[DEINE AUFGABE]:
Entscheide für jede Aussage, ob sie zum Text über die Schulzeit in den späten Kreisky-Jahren passt, und belege dein Ja oder Nein mit den ausschlaggebenden Worten des Textes als wörtlichem Zitat. (a) Die erzählende Person besuchte die Schule mit großer Begeisterung. (b) Unter den Lehrern gab es Stotterer. (c) Manche Lehrer sahen nur die faulen Schüler als Ursache von Verdruss an.

[ANGEZEIGTER TEXT]:
================================

Als authentischer Babyboomer wurde ich in den späten Kreisky-Jahren Zeuge eines Mentalitätswechsels. In der Allgemeinbildenden Höheren Schule, die ich mit stark gezügelter Begeisterung besuchte, gebärdete sich eine Vielzahl der Pädagogen immer noch so, als kämen sie direkt von den Dreharbeiten zur "Feuerzangenbowle".

Ursache von Magensäure

Es gab unter den Paukern Stotterer; solche, die aus nichtigen Gründen zu brüllen begannen; und wiederum manche, die ausnahmslos alle Schüler, ungeachtet ihres Fleißes, als Ursache von Verdruss und übersäuerter Magenschleimhaut betrachteten.

================================

[DATENÜBERSICHT]:
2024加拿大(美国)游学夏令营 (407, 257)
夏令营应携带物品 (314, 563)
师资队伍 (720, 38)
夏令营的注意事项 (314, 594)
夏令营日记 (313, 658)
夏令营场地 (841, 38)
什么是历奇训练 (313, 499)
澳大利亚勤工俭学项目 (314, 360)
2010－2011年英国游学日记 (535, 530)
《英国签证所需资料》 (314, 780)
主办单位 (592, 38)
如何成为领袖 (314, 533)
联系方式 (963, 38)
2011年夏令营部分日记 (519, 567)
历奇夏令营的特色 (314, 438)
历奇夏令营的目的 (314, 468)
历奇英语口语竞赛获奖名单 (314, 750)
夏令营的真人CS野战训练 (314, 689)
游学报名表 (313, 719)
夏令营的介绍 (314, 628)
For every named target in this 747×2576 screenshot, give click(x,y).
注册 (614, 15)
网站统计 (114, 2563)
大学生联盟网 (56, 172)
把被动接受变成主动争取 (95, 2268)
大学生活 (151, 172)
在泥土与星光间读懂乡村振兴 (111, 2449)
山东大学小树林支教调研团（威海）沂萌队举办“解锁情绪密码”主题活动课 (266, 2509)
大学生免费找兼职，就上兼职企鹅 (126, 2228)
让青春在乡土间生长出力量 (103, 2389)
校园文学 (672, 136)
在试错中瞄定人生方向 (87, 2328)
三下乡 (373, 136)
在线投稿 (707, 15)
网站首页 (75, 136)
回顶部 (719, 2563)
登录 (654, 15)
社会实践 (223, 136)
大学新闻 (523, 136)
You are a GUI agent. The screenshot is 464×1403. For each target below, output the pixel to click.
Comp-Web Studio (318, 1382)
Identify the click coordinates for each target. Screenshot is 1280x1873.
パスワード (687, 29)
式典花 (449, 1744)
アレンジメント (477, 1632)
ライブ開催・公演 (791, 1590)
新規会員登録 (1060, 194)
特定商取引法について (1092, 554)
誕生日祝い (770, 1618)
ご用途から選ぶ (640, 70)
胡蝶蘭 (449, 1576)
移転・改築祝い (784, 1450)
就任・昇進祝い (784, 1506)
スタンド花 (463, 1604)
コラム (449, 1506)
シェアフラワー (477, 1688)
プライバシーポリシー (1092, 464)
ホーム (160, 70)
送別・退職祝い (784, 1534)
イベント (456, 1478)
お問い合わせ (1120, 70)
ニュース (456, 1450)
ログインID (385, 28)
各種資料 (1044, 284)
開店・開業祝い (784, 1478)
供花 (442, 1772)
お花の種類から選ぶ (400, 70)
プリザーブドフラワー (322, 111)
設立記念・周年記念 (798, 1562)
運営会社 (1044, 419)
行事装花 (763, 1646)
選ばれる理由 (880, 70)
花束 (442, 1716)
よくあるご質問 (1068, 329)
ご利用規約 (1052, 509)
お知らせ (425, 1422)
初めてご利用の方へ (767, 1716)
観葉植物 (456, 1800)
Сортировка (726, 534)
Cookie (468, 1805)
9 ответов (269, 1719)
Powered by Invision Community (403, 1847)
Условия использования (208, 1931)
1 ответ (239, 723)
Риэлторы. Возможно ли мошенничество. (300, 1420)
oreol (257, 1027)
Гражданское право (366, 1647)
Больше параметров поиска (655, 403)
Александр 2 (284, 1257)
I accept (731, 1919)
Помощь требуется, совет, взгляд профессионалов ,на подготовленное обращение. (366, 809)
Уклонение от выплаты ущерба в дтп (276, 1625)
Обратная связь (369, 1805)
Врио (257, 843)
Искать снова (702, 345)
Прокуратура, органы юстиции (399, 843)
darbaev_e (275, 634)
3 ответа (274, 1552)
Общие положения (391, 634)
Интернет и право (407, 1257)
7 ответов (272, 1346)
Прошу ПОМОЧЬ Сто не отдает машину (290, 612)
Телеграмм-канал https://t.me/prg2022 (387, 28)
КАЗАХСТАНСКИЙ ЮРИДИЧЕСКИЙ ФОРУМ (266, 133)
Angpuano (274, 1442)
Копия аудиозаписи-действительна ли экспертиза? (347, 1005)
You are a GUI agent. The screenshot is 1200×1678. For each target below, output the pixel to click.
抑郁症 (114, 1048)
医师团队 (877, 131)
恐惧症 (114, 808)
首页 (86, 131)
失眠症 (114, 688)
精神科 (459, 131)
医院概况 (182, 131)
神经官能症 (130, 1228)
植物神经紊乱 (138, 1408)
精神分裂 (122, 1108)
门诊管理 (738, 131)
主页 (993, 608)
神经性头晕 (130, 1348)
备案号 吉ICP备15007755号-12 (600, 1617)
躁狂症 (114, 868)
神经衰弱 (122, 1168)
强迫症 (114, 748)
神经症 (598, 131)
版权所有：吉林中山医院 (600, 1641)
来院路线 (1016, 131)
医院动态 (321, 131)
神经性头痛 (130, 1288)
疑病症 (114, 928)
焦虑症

================================

[ERGEBNIS]:
(a) Nein: „die ich mit stark gezügelter Begeisterung besuchte“
(b) Ja: „Es gab unter den Paukern Stotterer“
(c) Nein: „ausnahmslos alle Schüler, ungeachtet ihres Fleißes“